Terminal, tempat lautan manusia yang terus bergerak dinamis dan tak pernah berhenti. Tempat terik matahari beradu dengan peluh yang menjadikan udara beraroma pekat dan sedikit sangit. Semua orang berdesak-desakkan, dipaksa untuk bergerak tiada henti. Tidak banyak tempat yang tersedia untuk sejenak melepaskan penat dan juga lelah. Hanya sedikit bagian dari tempat ini bisa menjadi tempat untuk bersembunyi, sekejap saja dari rasa bersalah dan juga penyesalan.

           Di bilik toilet terminal aku merapihkan isi tasku. Ada dua tas yang aku bawa. Satu tas kecil, tas slempang aku lingkarkan di sepanjang bahuku sementara tas yang isinya lebih besar dan leluasa aku akan jinjing. Aku menaruh botol mini yang masih berdetak lembut ini di atas tumpukan selimut. Di bagian samping-sampingnya, ada tumpukan bajuku berserta peralatan mandi yang sudah kusiapkan. Sengaja aku bentuk ruang yang lebih besar agar botol ini bisa bernafas dengan lebih leluasa.

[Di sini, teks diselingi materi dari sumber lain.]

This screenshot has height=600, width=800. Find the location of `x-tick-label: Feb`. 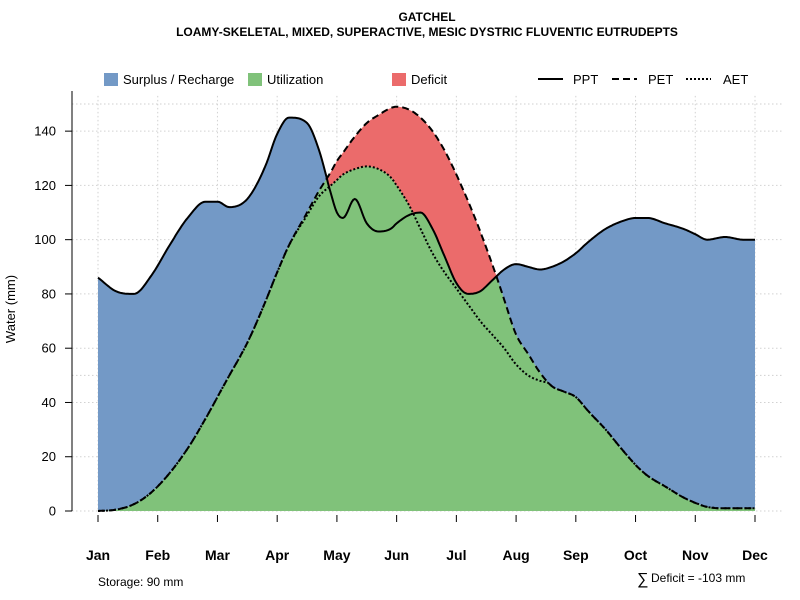

x-tick-label: Feb is located at coordinates (158, 555).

Tidak lupa di atasnya aku tutupi dengan beberapa lapis kain tipis atau selendang agar membuat anakku yang berada di dalam botol ini merasa lebih sejuk.

           Aku sudah menyiapkan rencana yang sempurna. Aku berangkat dari terminal Lebak Bulus dengan bus eksekutif pada pukul 03.00 sore. Dan jika semuanya sesuai dengan prediksi, aku akan sampai di Malang tepat setelah subuh. Bus yang kunaiki adalah bus dari sebuah perusahaan yang sudah terkenal. Hanya inilah wahana terbaik yang bisa aku hadirkan untuk diriku dan anakku untuk bisa sampai ke sana. Uangku tidak akan cukup untuk membiayai kepergian kami dengan menggunakan kereta, walau aku menyadari perjalanannya akan lebih cepat beberapa jam. Ya hanya beberapa jam. Itulah mengapa aku rela menukar beberapa jam itu dengan uang yang lebih sedikit.

           Aku tidak memberitahu Ambar tentang kepergianku. Kami sudah sama-sama diam sejak semalam. Dia tidak menanyakan keadaanku dan aku pun tidak. Bahkan semalam aku habiskan tidurku, yang jauh dari kata nyenyak, di sofa. Aku tahu dia pun pasti menghabiskan malam yang panjang sama seperti yang kulakukan. Biasanya, dia menghabiskan malam sebelum tidur dengan bercengkerama dengan Ganindra terlebih dahulu. Ada kalanya dia merespon dengan baik, namun seringnya, pikirannya terbang entah kemana yang diikuti dengan sorot matanya yang tak menentu.

           Namun kemarin, tentu menjadi malam yang berbeda untuknya. Sudah seringkali aku mengutarakan penyesalanku dengan kalimat-kalimat sampai aku sendiri menjadi jemu. Sudah saatnya aku bertindak, dan inilah jalan yang aku pilih. Berangkat sendiri ke Malang, mengejar nenek itu, yang aku yakin punya jawaban dari ini semua. Aku harus bertanggungjawab atas apa yang tidak sengaja aku perbuat. Aku bahkan tidak pernah menginginkan hal ini terjadi. Bagiku ini juga satu-satunya jalan untuk membuat dia tak khawatir meski jauh di lubuk hatiku, suara itu mengatakan hal yang sebaliknya.